Writen by Kristy Noms, in 06/01/2022
5 minutes of reading
Load data from On-Premises SQL Server Database to Azure Data Lake Storage and query it using Azure Synapse Analytics
Creating a simple BI environment in Azure using a local SQL Server sending data to a Data Lake through Azure Data Factory
The idea for this lab was to create a simple BI environment in Azure using a local SQL Server sending data to a Data Lake through Azure Data Factory
For this to be possible we’re going to use the following resources:
+++ On-premises SQL Server with a StackOverflow database installed.
+++ Azure Storage account
+++ Azure Data Lake Gen2 Container to storage our data
+++ Azure Data Factory
+++ Azure Synapse Analytics
1 – Source database
The database to be used for this lab it’s the open source data export from Stack Overflow (2010 version) in a 2019 SQL Server instance (developer edition).
2 – Storage Account
To be able to store our data, first we need to create a Storage Account in Azure portal.
After that we need to create a container where our data will be stored, I created one named dataloc:
Also, we need to enable Data Lake Gen2, but first let’s disable ENABLE SOFT DELETE FOR BLOBS, without disabling it we’ll receive an error when upgrading to Gen2
Then we can do the upgrade:
3 – Azure Data Factory
We’ll use Azure Data Factory to create a pipeline to transfer data from our local SQL Server to the Azure Data Lake.
For this to work we need to set up a connection to our on-premises SQL , so it can be used as a data source, this way we avoid setting up a site to site connection or a VPN.
(Data Factory instance)
(Data Factory home page)
Now we’re gonna need to configure a self-hosted integration runtime.
The steps to configure Integration Runtime are the following:
Azure Portal → Data Factory → Manage → Integration Runtimes —> New
Then you’re gonna need to download and install the integration runtime in the SQL Server host.

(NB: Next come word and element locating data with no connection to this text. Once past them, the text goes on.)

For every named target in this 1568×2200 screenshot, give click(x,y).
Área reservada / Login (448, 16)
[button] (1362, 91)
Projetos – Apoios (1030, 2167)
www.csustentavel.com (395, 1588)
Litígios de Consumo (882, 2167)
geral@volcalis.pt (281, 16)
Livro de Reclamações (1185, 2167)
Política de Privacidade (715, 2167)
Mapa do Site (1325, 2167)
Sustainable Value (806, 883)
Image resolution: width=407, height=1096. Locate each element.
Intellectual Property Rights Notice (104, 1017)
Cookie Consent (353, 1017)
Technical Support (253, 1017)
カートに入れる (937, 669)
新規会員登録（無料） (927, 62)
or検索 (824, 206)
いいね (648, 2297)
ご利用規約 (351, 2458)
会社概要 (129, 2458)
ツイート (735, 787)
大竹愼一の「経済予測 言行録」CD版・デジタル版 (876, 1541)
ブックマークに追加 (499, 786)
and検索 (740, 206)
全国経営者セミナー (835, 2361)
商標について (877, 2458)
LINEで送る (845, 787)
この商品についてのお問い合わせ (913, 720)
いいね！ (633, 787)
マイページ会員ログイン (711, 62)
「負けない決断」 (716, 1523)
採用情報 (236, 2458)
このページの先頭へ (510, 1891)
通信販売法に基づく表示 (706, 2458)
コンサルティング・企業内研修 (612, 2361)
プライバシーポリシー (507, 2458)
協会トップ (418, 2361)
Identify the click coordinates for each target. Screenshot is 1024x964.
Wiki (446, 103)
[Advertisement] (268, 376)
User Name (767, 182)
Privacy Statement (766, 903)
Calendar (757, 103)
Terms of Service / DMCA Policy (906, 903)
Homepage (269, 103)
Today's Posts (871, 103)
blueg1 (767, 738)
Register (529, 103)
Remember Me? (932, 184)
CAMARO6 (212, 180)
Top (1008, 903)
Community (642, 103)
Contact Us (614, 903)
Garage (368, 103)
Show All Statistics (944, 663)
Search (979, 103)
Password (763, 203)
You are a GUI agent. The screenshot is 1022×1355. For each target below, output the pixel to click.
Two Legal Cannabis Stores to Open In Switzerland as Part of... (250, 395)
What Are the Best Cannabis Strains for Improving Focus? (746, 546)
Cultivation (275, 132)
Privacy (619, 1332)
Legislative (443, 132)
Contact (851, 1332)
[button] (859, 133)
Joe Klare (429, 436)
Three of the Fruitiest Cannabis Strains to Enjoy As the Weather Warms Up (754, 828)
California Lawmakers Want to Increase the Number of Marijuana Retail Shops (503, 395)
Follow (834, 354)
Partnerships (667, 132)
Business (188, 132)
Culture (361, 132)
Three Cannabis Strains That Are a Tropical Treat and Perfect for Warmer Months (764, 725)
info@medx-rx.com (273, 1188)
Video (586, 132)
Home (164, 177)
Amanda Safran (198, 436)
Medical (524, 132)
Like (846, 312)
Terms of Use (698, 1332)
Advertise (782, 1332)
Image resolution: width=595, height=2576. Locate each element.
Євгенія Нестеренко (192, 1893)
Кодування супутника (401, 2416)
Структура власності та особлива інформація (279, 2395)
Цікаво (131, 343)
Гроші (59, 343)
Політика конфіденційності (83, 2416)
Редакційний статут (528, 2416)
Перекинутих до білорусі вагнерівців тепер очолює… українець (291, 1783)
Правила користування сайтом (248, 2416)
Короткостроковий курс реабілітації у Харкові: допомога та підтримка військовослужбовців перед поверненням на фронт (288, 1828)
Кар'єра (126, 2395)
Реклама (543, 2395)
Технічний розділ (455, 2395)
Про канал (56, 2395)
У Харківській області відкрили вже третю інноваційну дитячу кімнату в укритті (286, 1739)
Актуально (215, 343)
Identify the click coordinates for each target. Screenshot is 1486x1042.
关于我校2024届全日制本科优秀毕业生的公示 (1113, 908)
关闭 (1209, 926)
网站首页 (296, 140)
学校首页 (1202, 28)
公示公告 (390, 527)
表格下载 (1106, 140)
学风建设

Once installed, it’ll ask for the authentication key from the previous step:
Then finally our on-premises server is registered and connected with Azure Data Factory:
Returning to the portal we can see our integration runtime:
Back to the home page, click on Ingest:
It’ll open the copy data tool, for now we’ll use the “Built-in copy task” with “Run once now” to run a single load.
Here we need to click on New connection and choose our self-hosted in connect via integration runtime
If our connection was successful then we can click create
Once connected you’ll see a list of all tables in the database, you can choose multiple tables to export or create a query to export specific data, in this lab we’re gonna use a query to get a subset of records from the Posts table.
Now, let’s set up our target destination, clicking on new connection:
Then let’s select our container created earlier:
We have some options to choose, I’ll use Parquet format and snappy compression.
Next, we have to configure: task name and logging options:
Then we’ll see the summary of all operations:
Deployment completed, now we can monitor our pipeline and see the results:
We can also take a look at the pipeline created, if we need to add a table or remove from the routine, it can be done from here:
Accessing our container, all data copied will be there:
4 – Azure Synapse Analytics
With our data saved, now we’ll create a Synapse Workspace to consume the parquet file, but first let’s add the resource provider for the synapse service into our subscription:
Now let’s create the Synapse Workspace linking the storage account and the container that will be used:
At this point you should have the following resources created:
Getting back to Synapse, enter the url for the workspace, and in the home page click on:
New —> SQL script
Accessing the data toolbar, we can see all of our files in this workspace:
Clicking with the right mouse button in the file we can query it or load:
Now the best part, we can also create a database and load our parquet files, I created a database named BI and a view named BI_POSTS containing the parquet file from the Posts table:
If you have a PowerBI workspace you can link with Synapse and start using it as a source for your dashboards.
5 – Conclusion
+++ This lab was meant to show how it’s simple to integrate our on-premises environment with Azure.
+++ We exported our local data to the cloud and stored it in a container.
+++ From the many options available, I chose to use Synapse to work with the data stored.
+++ In a production environment we would have used specific users with the principle of least privilege and restricted access.